Drug discovery
The exploratory research and drug discovery process includes the search for a new approach to treat a certain disease. Compounds are either searched for in existing compound collections or are de novo designed and synthesized.

Evaluation is to a great extent performed with assays that determine binding to target proteins, effects on relevant markers in cultured cells and preclinical disease models. Once potent and selective compounds have been identified these may need to be further optimized to ensure adequate pharmaceutical properties.

Preclinical development
In recent years Karo Bio has built up resources for preclinical development to enable selection of high quality drug candidates. In-house resources include in vitro models for ADME (absorption, distribution, metabolism and excretion) as well as resources for pharmacokinetics, bioanalysis and in vivo pharmacology. In-house competences for safety pharmacology and toxicology are also available.

In addition to these resources, Karo Bio utilizes contract organizations to characterize compounds. When a compound fulfills preset criteria for efficacy and safety in these models a candidate drug is selected. A documentation package for regulatory approval, before starting clinical trials, is prepared after additional external toxicology studies.

Clinical development
The department for clinical development is responsible for planning and execution of clinical studies. During the clinical trials the compound is evaluated for its safety and efficacy in treating or preventing a specific disease or condition. The results of these studies comprise the most important factors in the approval process.

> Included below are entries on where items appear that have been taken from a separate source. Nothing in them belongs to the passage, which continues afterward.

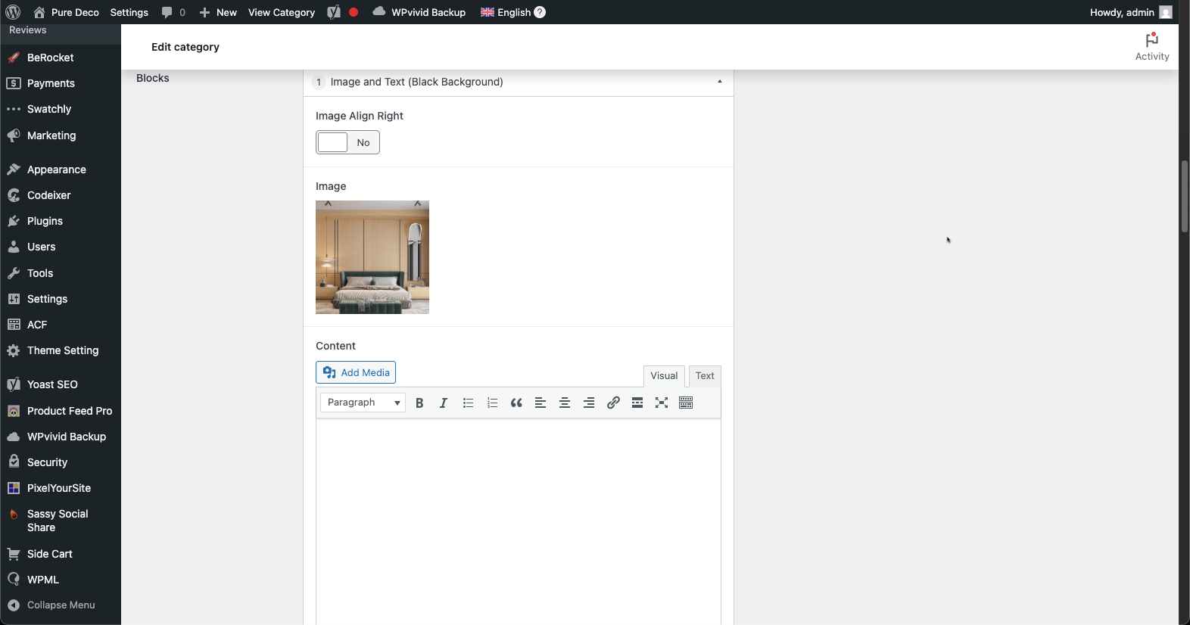This screenshot has height=625, width=1190.
Task: Apply italic formatting in the editor toolbar
Action: pos(444,403)
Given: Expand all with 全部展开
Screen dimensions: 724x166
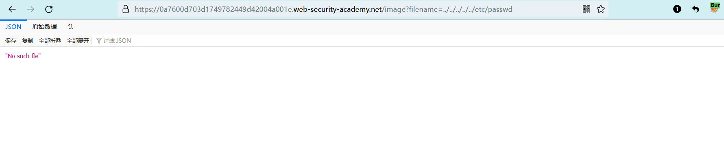Looking at the screenshot, I should pyautogui.click(x=78, y=41).
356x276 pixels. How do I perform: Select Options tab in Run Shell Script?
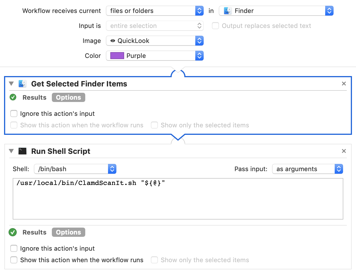pos(69,232)
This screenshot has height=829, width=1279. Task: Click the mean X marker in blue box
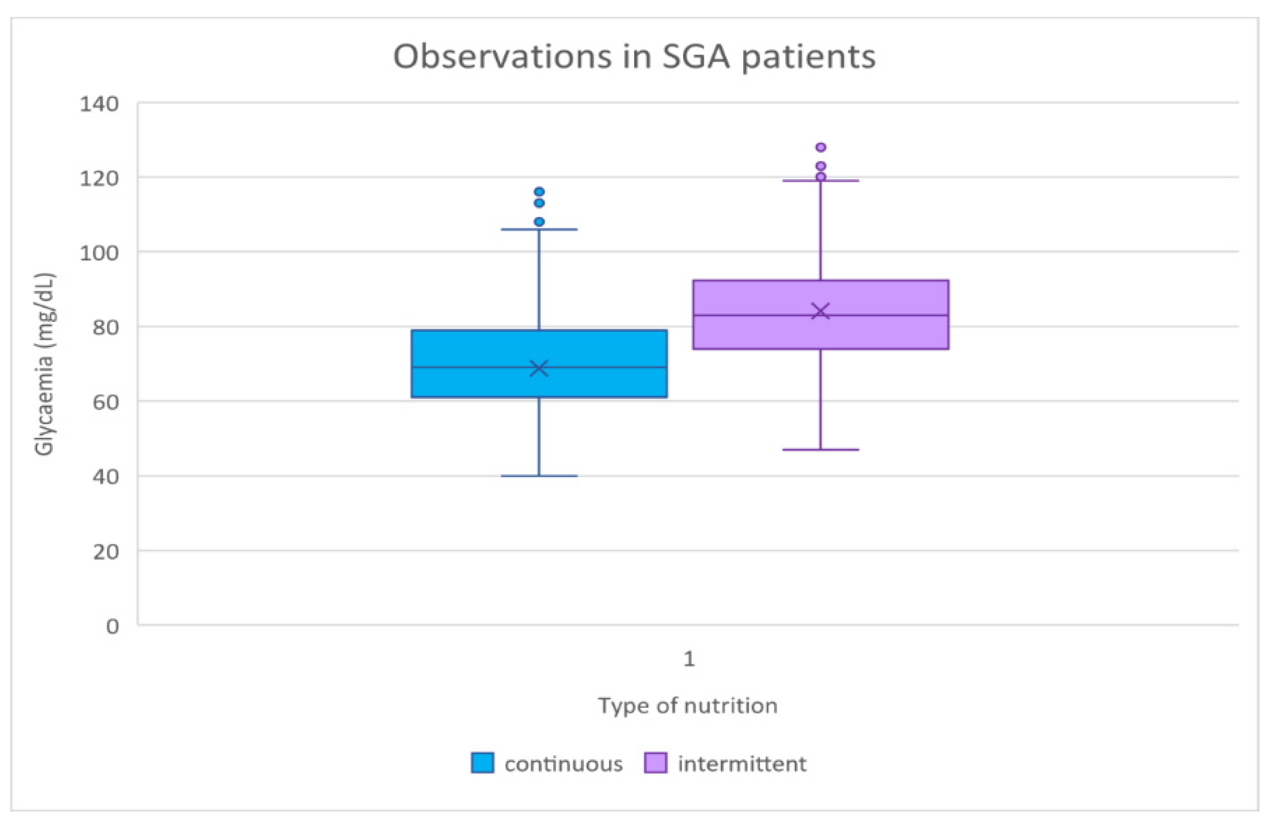(x=539, y=369)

The different steps in clinical development are described below.

• Clinical phase I
  First stage of clinical testing designed to assess the safety and tolerability of a drug in healthy human volunteers.
  
  
• Clinical phase II
  Phase II trials are performed on larger patient groups (20-300) and are designed to assess how well the drug works and to assess dosing requirements.
  
  
• Clinical phase III
Phase III studies are performed on even larger patient groups (300–3,000) or more, and are aimed at being the definitive assessment of how effective the drug is, in comparison with current 'gold standard' treatment.

Once all clinical documentation has been compiled and evaluated, a new drug application (NDA) is submitted to the regulatory authorities.